## Assignment
Return exactly the lines of the entries, from the one with "Given: Select the Params column header" to the last.

## Dataset excerpts
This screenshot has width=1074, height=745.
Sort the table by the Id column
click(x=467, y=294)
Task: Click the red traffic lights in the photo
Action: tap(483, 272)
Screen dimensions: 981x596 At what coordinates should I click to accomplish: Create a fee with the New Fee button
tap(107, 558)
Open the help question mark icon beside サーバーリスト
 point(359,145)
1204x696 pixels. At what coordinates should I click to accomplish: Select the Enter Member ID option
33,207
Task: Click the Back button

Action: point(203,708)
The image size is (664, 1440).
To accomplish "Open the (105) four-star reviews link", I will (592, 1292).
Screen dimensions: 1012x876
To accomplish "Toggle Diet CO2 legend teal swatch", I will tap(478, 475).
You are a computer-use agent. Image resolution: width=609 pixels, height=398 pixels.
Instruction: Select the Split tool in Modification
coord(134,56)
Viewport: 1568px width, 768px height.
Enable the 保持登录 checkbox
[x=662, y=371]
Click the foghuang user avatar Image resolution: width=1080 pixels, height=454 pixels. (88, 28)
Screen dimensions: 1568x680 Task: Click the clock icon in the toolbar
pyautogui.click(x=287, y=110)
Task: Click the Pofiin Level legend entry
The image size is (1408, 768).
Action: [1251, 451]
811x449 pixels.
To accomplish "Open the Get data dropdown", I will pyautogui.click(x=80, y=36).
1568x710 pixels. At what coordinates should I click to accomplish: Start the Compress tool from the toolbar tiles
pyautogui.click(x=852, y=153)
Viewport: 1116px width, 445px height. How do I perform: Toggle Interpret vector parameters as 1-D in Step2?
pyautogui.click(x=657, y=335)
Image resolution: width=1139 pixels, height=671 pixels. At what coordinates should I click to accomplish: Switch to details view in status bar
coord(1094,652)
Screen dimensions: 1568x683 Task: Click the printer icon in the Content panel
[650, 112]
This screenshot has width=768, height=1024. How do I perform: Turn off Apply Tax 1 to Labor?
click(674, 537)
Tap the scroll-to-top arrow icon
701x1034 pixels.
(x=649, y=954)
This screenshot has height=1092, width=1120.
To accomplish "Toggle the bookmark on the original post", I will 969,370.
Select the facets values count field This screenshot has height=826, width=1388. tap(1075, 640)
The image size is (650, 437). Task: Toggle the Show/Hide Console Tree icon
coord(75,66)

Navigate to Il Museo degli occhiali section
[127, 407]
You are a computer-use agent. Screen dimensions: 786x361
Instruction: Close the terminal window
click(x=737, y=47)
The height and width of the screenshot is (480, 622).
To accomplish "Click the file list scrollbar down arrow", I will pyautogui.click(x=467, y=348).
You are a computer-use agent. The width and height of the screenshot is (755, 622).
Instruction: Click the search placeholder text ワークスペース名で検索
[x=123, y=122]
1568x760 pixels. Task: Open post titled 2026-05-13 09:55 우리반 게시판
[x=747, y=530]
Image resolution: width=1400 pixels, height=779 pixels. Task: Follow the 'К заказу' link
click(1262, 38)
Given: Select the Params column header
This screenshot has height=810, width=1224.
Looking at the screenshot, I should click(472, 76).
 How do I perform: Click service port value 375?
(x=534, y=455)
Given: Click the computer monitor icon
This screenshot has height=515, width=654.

## Written reply
Given: Select the Params column header
This screenshot has height=810, width=1224.
Looking at the screenshot, I should click(472, 76).
 How do I perform: Click service port value 375?
(x=534, y=455)
Given: Click the computer monitor icon
This screenshot has height=515, width=654.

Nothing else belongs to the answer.